# [Problem requirements]
What is needed is an exact repeat of the lines from the one holding "Click Next to proceed to joining a domain" through the final line of the data, with no pictures.

(Stored records)
>>>>
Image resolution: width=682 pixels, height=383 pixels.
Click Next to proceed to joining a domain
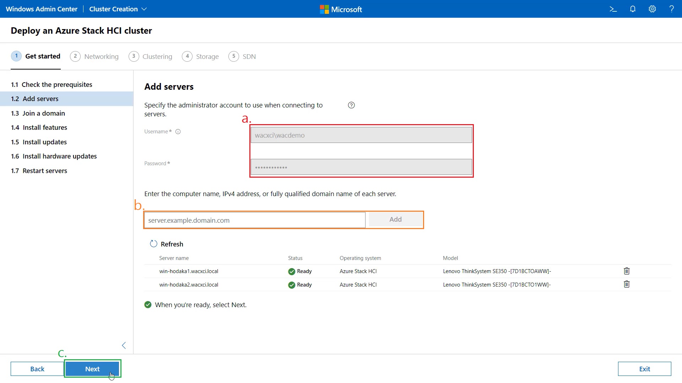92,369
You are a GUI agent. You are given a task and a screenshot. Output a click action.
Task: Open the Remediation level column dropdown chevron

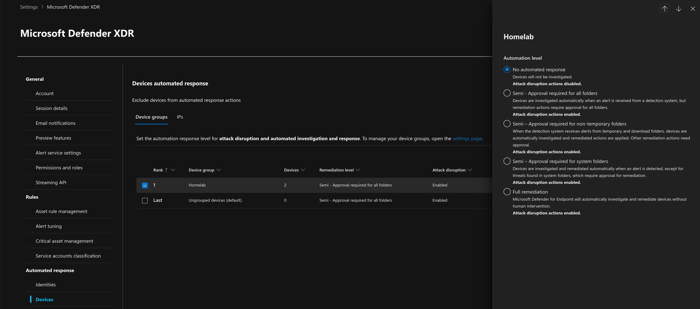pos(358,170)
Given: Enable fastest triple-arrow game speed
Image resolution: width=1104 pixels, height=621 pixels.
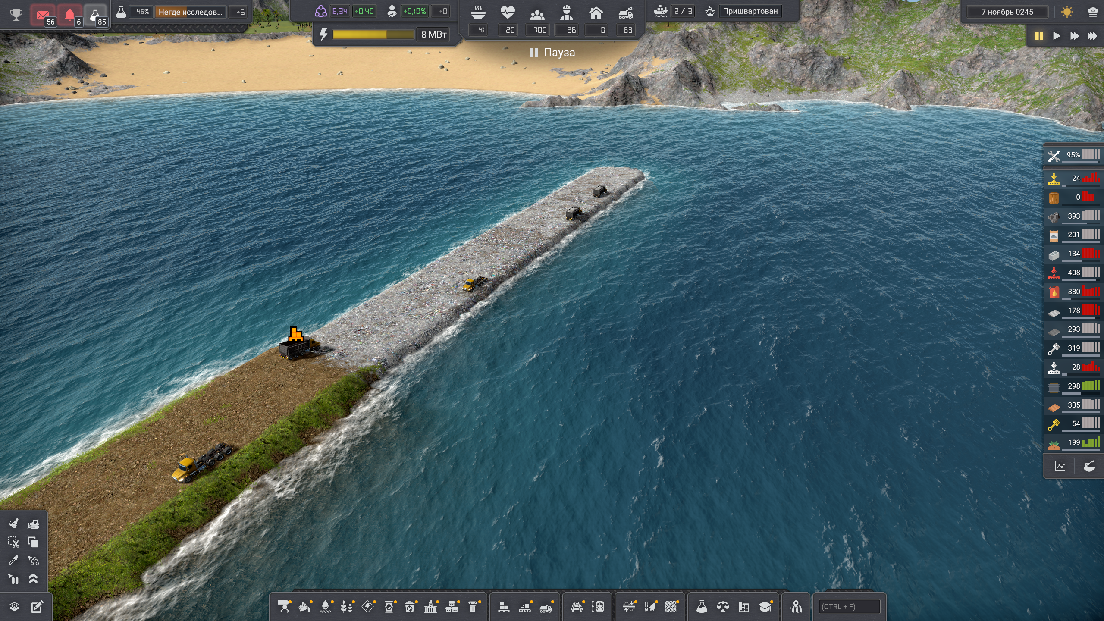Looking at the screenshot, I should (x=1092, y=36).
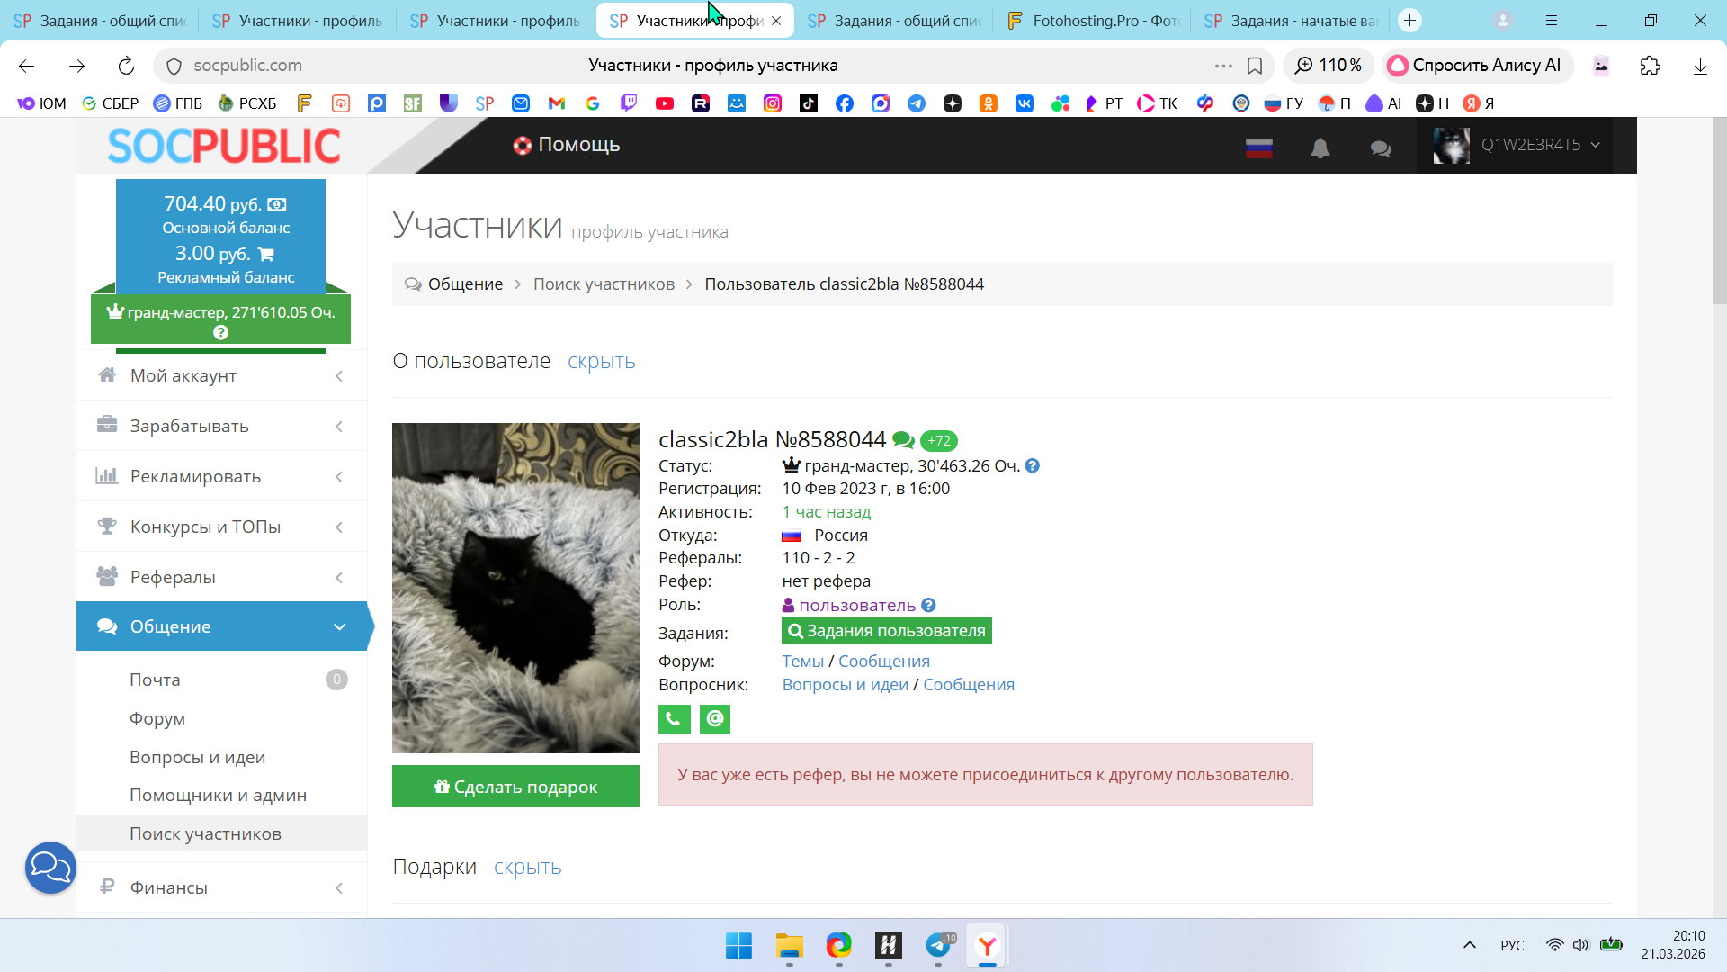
<<<<
# [Your solution]
Click Next to proceed to joining a domain
92,369
You are a GUI agent. You are given a task and a screenshot. Output a click action.
Task: Open the Remediation level column dropdown chevron

pos(358,170)
Given: Enable fastest triple-arrow game speed
Image resolution: width=1104 pixels, height=621 pixels.
Looking at the screenshot, I should (x=1092, y=36).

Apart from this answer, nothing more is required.